ÖĞRETMENLER…
Tam da yeni eğitim-öğretim yılının başlangıcına denk geldi nobelli fizikçi Richard Feynman’ın bir başka olağanüstü özdeyişine denk gelişim. Şöyle diyor Feynman: “Öğrencilerin mükemmel bir öğretmene ihtiyacı yoktur. Öğrencilerin ihtiyaç duyduğu şey onlarda öğrenme sürecine ilişkin bir aşk yaratıp her gün okula gitme heyecanını canlı tutacak mutlu bir öğretmendir.”

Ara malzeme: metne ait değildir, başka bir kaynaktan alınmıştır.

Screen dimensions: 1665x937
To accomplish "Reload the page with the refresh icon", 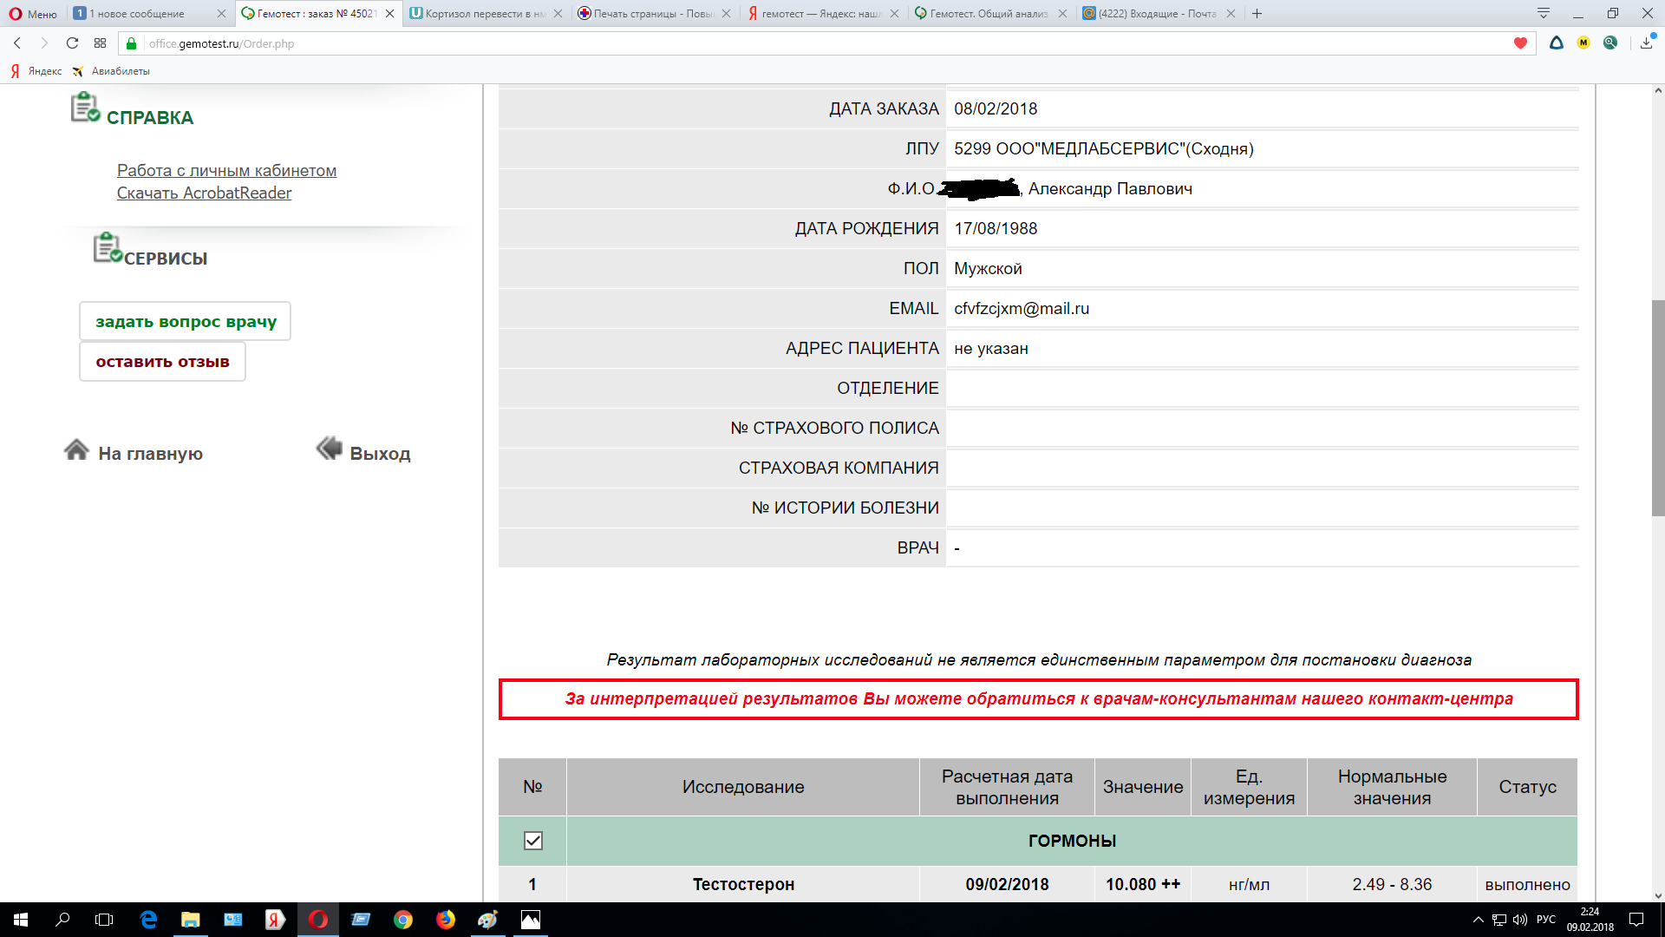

Ne muhteşem bir tanımlama değil mi? Bugünün, merkezine sadece çocuğu alan, bütün velilerin çocuklarında birer Bill Gates, Jeff Bezos, Steve Jobs gördüğü ve her durumda öğrencinin (belki de yeni haliyle müşterinin) haklı görüldüğü bir sistemin ötelediği canım öğretmenlerimizin mutluluğunu ne kadar da çok arka plana itiyoruz. Halbuki bir düşünün, sizlerin de derslerine girmek için can attığınız, o gün okula giderken gerçekten heyecanlandığınız öğretmenleriniz olmadı mı; hayatınıza dokunan, öğrenme macerasının dehlizlerinde sizlere ışık tutan. Ezberci olmayalım diye Avogadro sayısını ezberlememizi yasaklayan ve sınavlarda tüm formülleri tahtaya yazan kimya öğretmenimiz Mustafa Hoca, fizik-gerçek yaşam ilişkisini gösteren Ünal Hoca, tiyatroyu, edebiyatı ama illaki Tanpınar’ı sevmemizi sağlayan Erol ve Eran hocalar gibi öğretmenleriniz olmadı mı sizin de?
Eşimle kızıma okul seçerken en öncelikli sorumuz okulların öğretmenlerine ne kadar değer verdiği oldu çünkü biliyoruz ki ancak mutlu, değer gören, mesleki gelişimi için yardımcı olunan öğretmenler bizim yavrularımızı mutlu edebilir.
Sevgili öğretmenlerimiz; iyi ki varsınız, sizlerin de yeni eğitim-öğretim yılınız kutlu olsun. Bu devlet ve millet elbette ancak sizlere gereken değeri verdiği zaman yücelecektir.